一、flink简介
Flink 是一个框架和分布式处理引擎,用于对无界和有界数据流进行有状态计算。并且 Flink 提供了数据分布、容错机制以及资源管理等核心功能。
1.Flink分为几层
自下而上,每一层分别代表:
Deploy 层:该层主要涉及了Flink的部署模式,在上图中我们可以看出,Flink 支持包括local、Standalone、Cluster、Cloud等多种部署模式。
Runtime 层:Runtime层提供了支持 Flink 计算的核心实现,比如:支持分布式 Stream 处理、JobGraph到ExecutionGraph的映射、调度等等,为上层API层提供基础服务。
API层:API 层主要实现了面向流(Stream)处理和批(Batch)处理API,其中面向流处理对应DataStream API,面向批处理对应DataSet API,后续版本,Flink有计划将DataStream和DataSet API进行统一。
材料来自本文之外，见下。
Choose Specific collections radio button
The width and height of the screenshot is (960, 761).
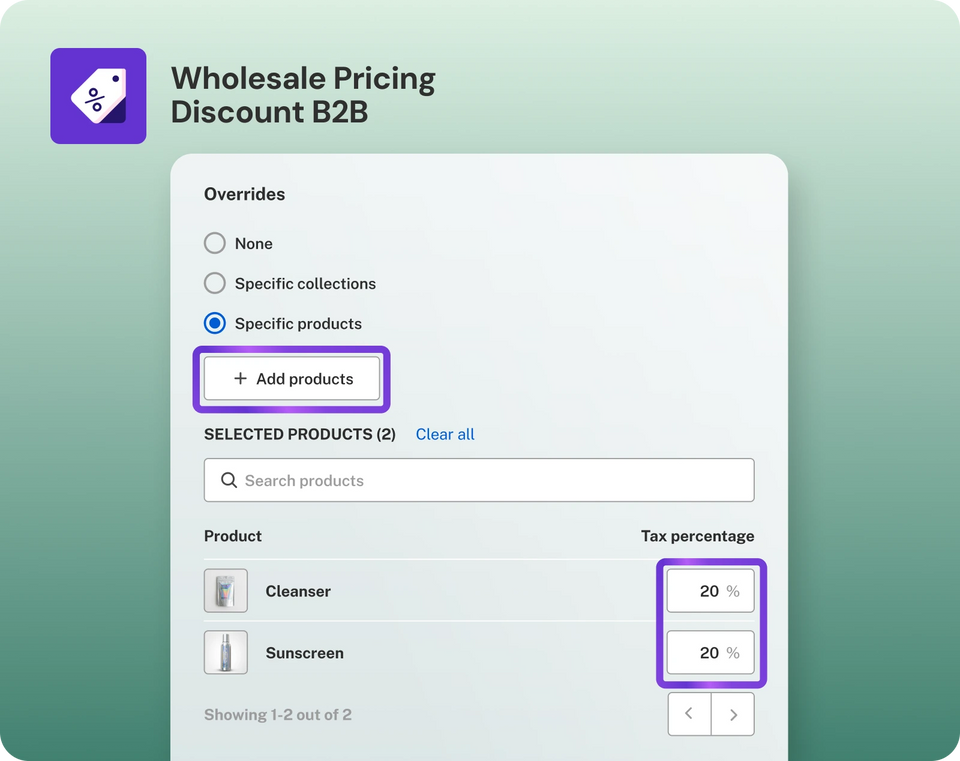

Libraries层:该层称为Flink应用框架层,根据API层的划分,在API层之上构建的满足特定应用的实现计算框架,也分别对应于面向流处理和面向批处理两类。面向流处理支持:CEP(复杂事件处理)、基于SQL-like的操作(基于Table的关系操作);面向批处理支持:FlinkML(机器学习库)、Gelly(图处理)。
2.Flink提供的API
DataSet API, 对静态数据进行批处理操作,将静态数据抽象成分布式的数据集,用户可以方便地使用Flink提供的各种操作符对分布式数据集进行处理,支持Java、Scala和Python。
DataStream API,对数据流进行流处理操作,将流式的数据抽象成分布式的数据流,用户可以方便地对分布式数据流进行各种操作,支持Java和Scala。
Table API,对结构化数据进行查询操作,将结构化数据抽象成关系表,并通过类SQL的DSL对关系表进行各种查询操作,支持Java和Scala。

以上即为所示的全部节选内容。